I call it with all the encoder-side layers that I do not wish to have quantized.

For the moment, seems to do what I want. Can you see any issues with this, or if there was a different way of doing the same thing?

LLNLanLeN commented 1 year ago

@pzfm3022 I'm also another user of AIMET, I'm wondering if you have resolved this issue? If not, perhaps I can offer another solution if needed

porkfatmystery commented 1 year ago

@LLNLanLeN thanks for your comment -- I discovered an 'exclude_layers_from_quantization' field in QuantizationSimModel that generally did what I wanted. I had a make a few fixes to make autoquant work with that when I played with autoquant.

Is that what you were trying? Or are you doing something different?

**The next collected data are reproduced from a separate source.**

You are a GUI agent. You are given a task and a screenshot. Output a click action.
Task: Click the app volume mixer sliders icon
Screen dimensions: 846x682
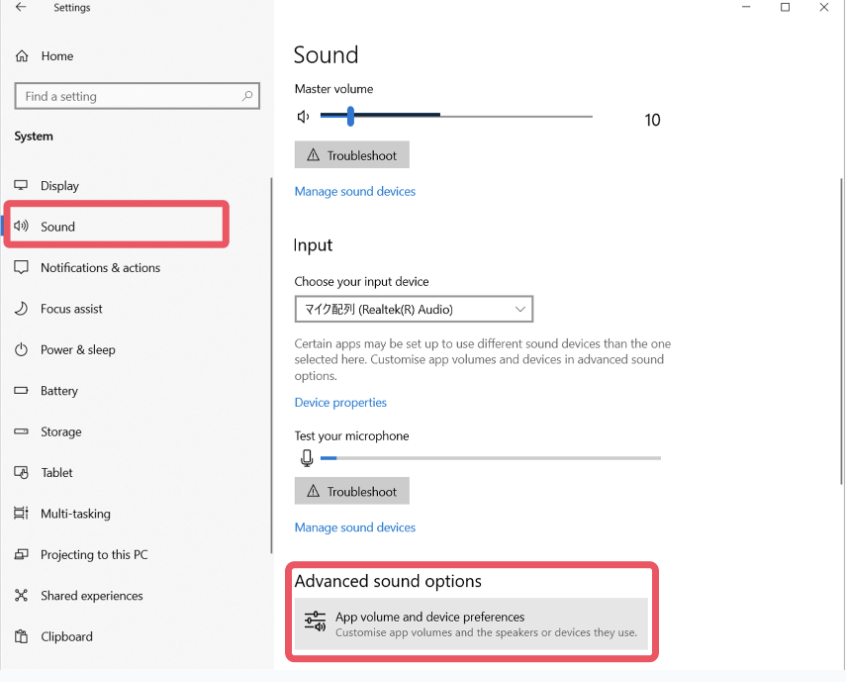(x=315, y=622)
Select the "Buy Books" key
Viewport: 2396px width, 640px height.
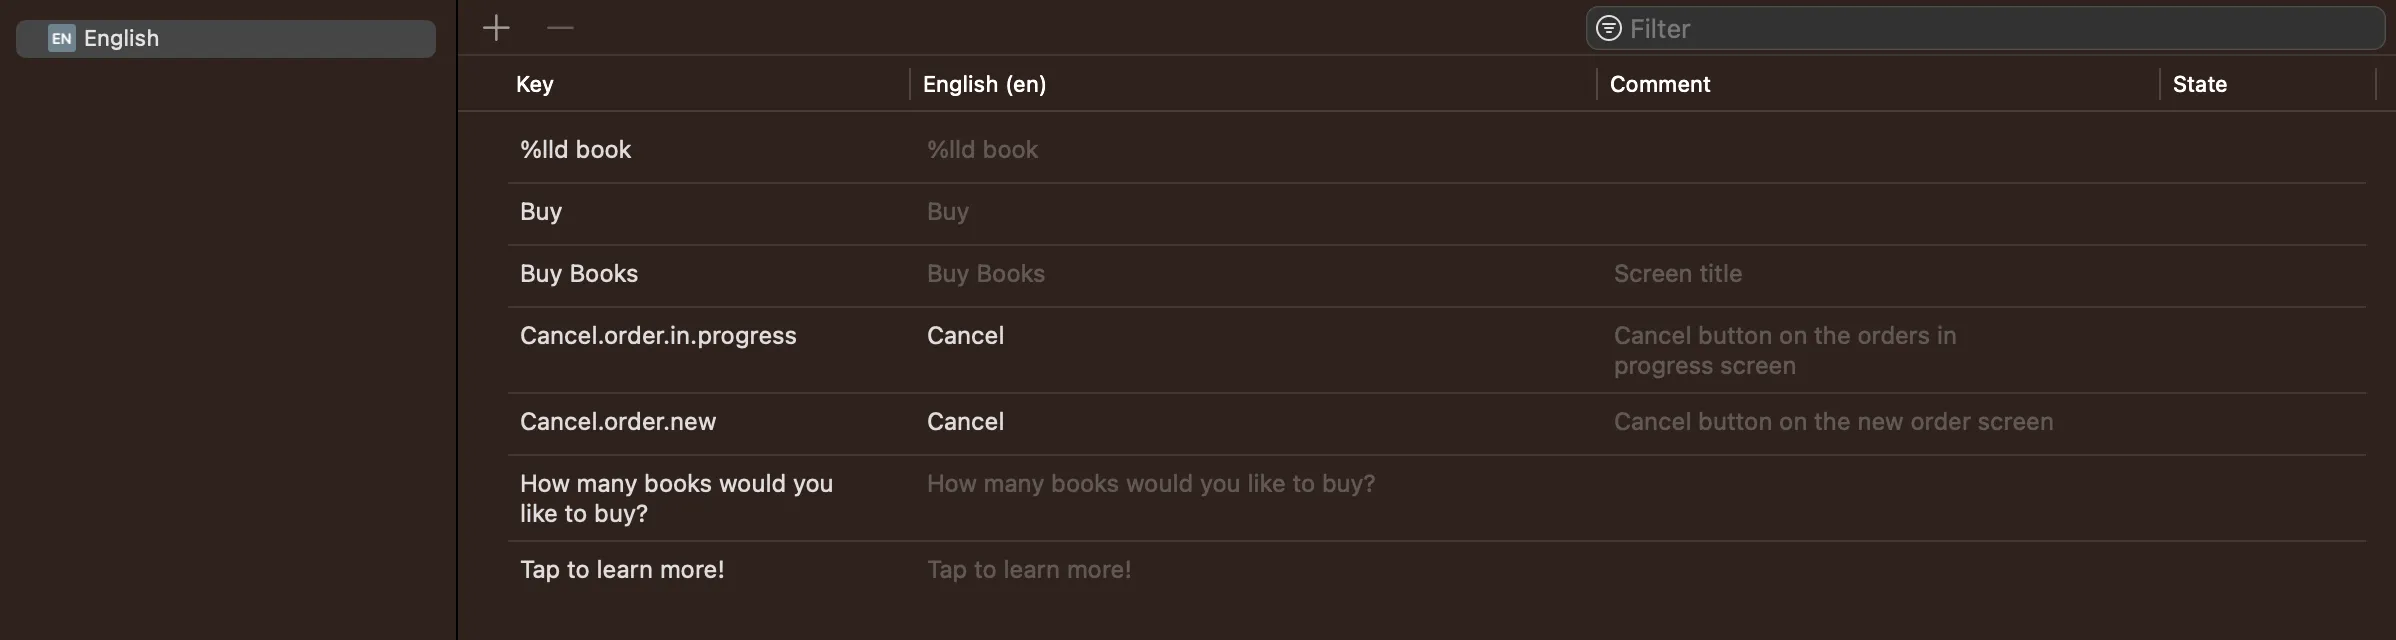(579, 274)
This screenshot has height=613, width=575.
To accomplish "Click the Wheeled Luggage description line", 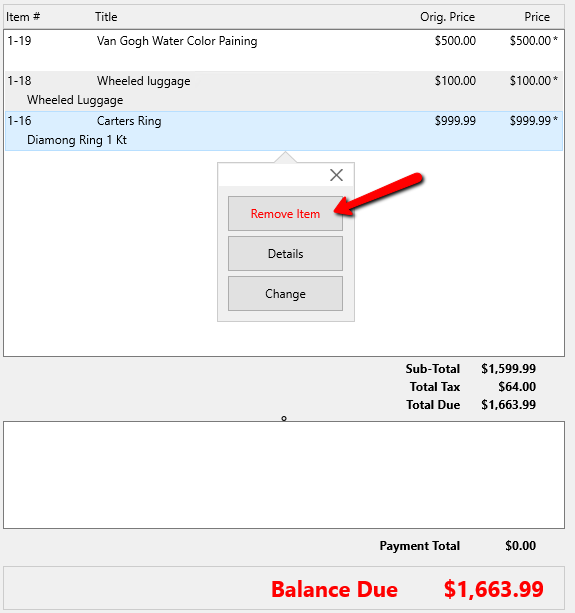I will pyautogui.click(x=75, y=100).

LLNLanLeN commented 1 year ago

@pzfm3022 glad to hear that it's working for you. I've been using an older version of AIMET, 1.17.0 iirc, hence this feature didn't existed ( I think, I might be wrong though), so I have a different approach, one that might not be as elegant as you have here. Basically instead of creating 1 network contain both encoder and decoder, I created 2 network, one network containing encoder only, and the other containing only the decoder. This way, you can apply Quant config on the selective part only.

porkfatmystery commented 1 year ago

@LLNLanLeN -- very nice! And, true, I used a later version of AIMET to get the exclude_layers* function. I then threw my solution (above) away. ;)

Still, if you use it, you can disable some decoder side layers if you have quant problems, to see what is sensitive to quantization.